How to change the data type of primary keys in Django
Problem: development started on a fresh project and, although there aren’t “real” users yet, some data is starting to be written to the DB by other developers. One day you realize primary keys in your models are still using integers instead of strings. You want to change that.
Obvious solution: change:
id = models.BigIntegerField(primary_key=True, default=utils.generate_unique_id, editable=False)
To:
id = models.CharField(primary_key=True, default=utils.generate_unique_id, editable=False, max_length=100)
Build and run migrations.
django.db.utils.ProgrammingError: foreign key constraint "tasks_task_project_id_a2815f0c_fk_projects_project_id" cannot be implementedDETAIL: Key columns "project_id" and "id" are of incompatible types: bigint and character varying.
Damn it…
Another obvious solution: destroy and rebuild current schema (a simple PostgreSQL backup/restore will not work).
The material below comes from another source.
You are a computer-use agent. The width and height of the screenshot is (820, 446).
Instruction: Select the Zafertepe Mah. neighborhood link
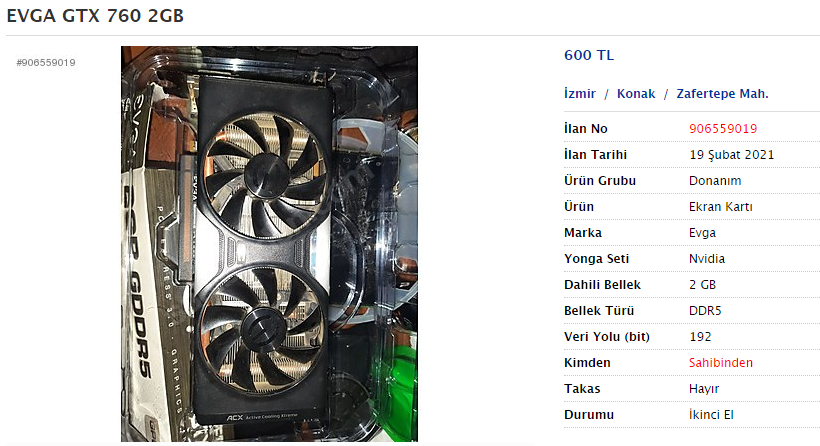coord(722,94)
Yeah…No. So how about we use…
Fixtures!
./manage.py dumpdata --natural-foreign --natural-primary -e contenttypes --indent=4 > dump.json
--natural-foreign
and --natural-primary
tell Django to skip the primary/foreign keys and simply regenerate them when storing the data. This will avoid problems such as:
django.db.utils.IntegrityError: Problem installing fixture '/app/dump.json': Could not load contenttypes.ContentType(pk=23): duplicate key value violates unique constraint "django_content_type_app_label_model_76bd3d3b_uniq"DETAIL: Key (app_label, model)=(tasks, historicaltask) already exists.
Now we can wipe out the DB using a PostgreSQL client (e.g. psql
):
DROP SCHEMA public CASCADE;
CREATE SCHEMA public;
GRANT ALL ON SCHEMA public TO public;
GRANT ALL ON SCHEMA public TO postgres;
Wipe out the old migrations and re-create new ones (make sure you don’t delete any overridden/data migration!):
find . -maxdepth 6 -path "./*/migrations/*.py" -not -name "__init__.py" -delete
Rebuild and run new migrations:
./manage.py makemigrations && ./manage.py migrate
And finally load the fixtures back in:
./manage.py loaddata dump.json
(Praying should not be necessary but it’s highly suggested)
A few notes:
- Any reference to a previously stored primary key will be lost (e.g. a client’s cache).
- Make sure the data can be loaded into the DB before running the migrations.
- This is obviously not suggested for mature projects.